And yet, there’s also no question that nothing like such spirals are showing themselves either in the actual data, as shown below, or in forward-looking expectations.
As noted, economists associate this concept of “full employment” with a job market that’s tight enough to generate wage and price pressures. But the concept also includes a strong bargaining power component. When there’s too much slack in the job market, as has been the case for most of the past 30 years, workers lack the clout they need to claim a greater share of the growth they’re helping to produce.
That observation is awfully hard to square with the first figure below. It plots the unemployment rate, along with the yearly growth of the Fed’s favorite inflation gauge and the average wage. I’ve also drawn a line for the Fed’s FEUR: 5.35 percent being the mid-point of the range. As is quite clear, although the unemployment rate has fallen to a level just above the Fed’s FEUR, we see no pressure on wage or price growth.
So what’s going on here? The next figure provides what I’d argue is an important answer to that question. The blue line is just nominal wage growth, same as in figure 1. It has been stuck at about 2 percent since 2010. The red line comes from a simple model that predicts wage growth based on unemployment alone (see data note below).
I ran the model through 2012 and then predicted wage growth going forward based on the actual decline of unemployment since then. As you see, as unemployment gets close to the Fed’s full employment rate, the model predicts wage acceleration.
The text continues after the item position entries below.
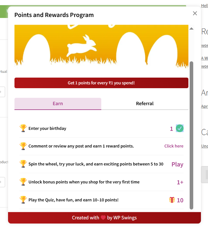The image size is (208, 236).
Task: Click the trophy icon beside Enter your birthday
Action: tap(23, 128)
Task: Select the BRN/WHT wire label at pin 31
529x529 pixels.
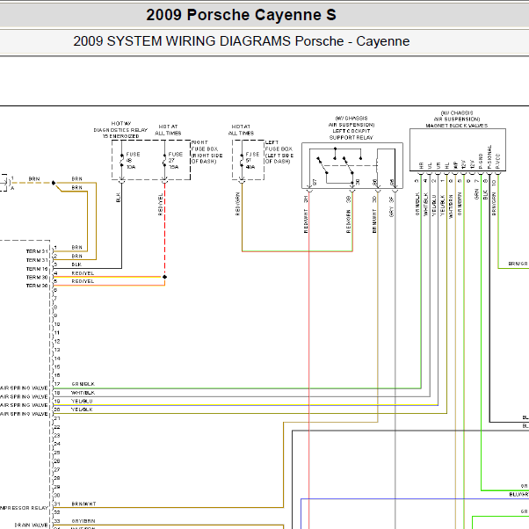Action: point(83,504)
But that prediction is wrong. Following work by economists Adam Posen and David Blanchflower, I added another variable to the model: the labor force participation rate. The idea for its inclusion is simple: The job market is less tight than you’d think from just looking at the unemployment rate, because a lot of people gave up the search when job creation was negative or weak.
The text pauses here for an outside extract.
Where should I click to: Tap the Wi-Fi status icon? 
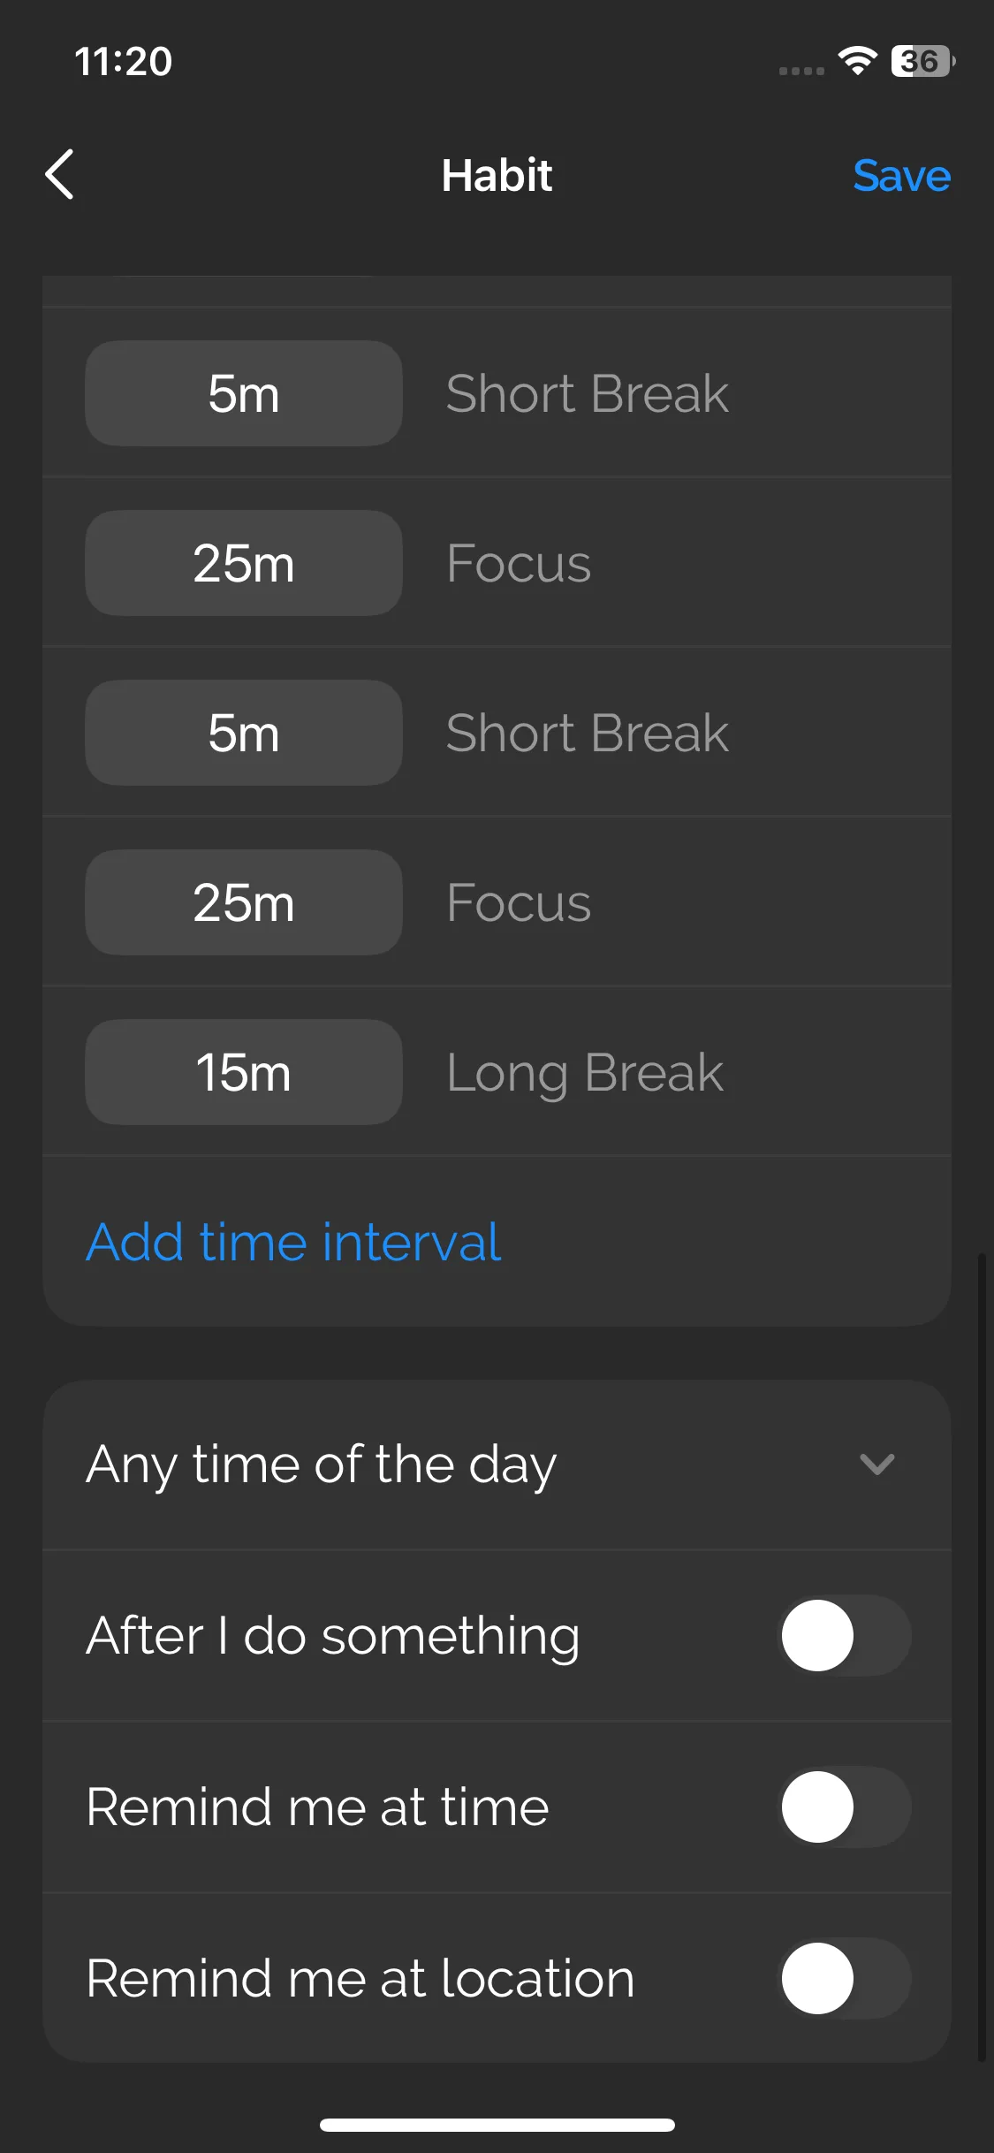[856, 61]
As the pace of job growth has picked up, the labor force has stabilized, and that’s a good sign. But the participation rate is still low and some economists, including me, believe there are significant numbers of people who are not officially in the labor force — they’re neither working nor looking for work — but would come back if decent jobs were available.
If that’s true, then two other things should be true: 1) Part of the decline in the labor force is just slack that’s not measured by the unemployment rate, and 2) putting the labor force rate in my model should improve its out-of-sample prediction of the wage data.
And that’s just what you see in the green line in the figure. Adding the labor force participation rate to the same model, stopping the estimation in 2012 and predicting wage growth going forward, this version shows no acceleration and cuts right through the actual wage trend.
As Fed Chairman Janet Yellen has observed, “Some ‘retirements’ are not voluntary, and some of these workers may rejoin the labor force in a stronger economy . . . a significant amount of the decline in participation during the recovery is due to slack.”
So, you want to know why wages aren’t rising yet? It’s because there’s still too much slack in the job market. Yes, there are more jobs, but there are still either too many workers chasing them or waiting in the wings to do so that employers don’t have to bid wages up to get the workforce they need.
What to do about that will be the subject of my next post later this week. For now, I’ll say this: The Fed needs to either update its FEUR to match reality or clarify why these variables are not behaving the way they should be if their FEUR is correct.
Data note: The model regresses yearly percent changes of nominal average hourly wage growth on unemployment with one lag and four lags of the dependent variable. The second model adds the labor force participation rate, also with one monthly lag. The estimation goes through Dec. 2012 and then forecasts using actual values for unemployment and lfpr.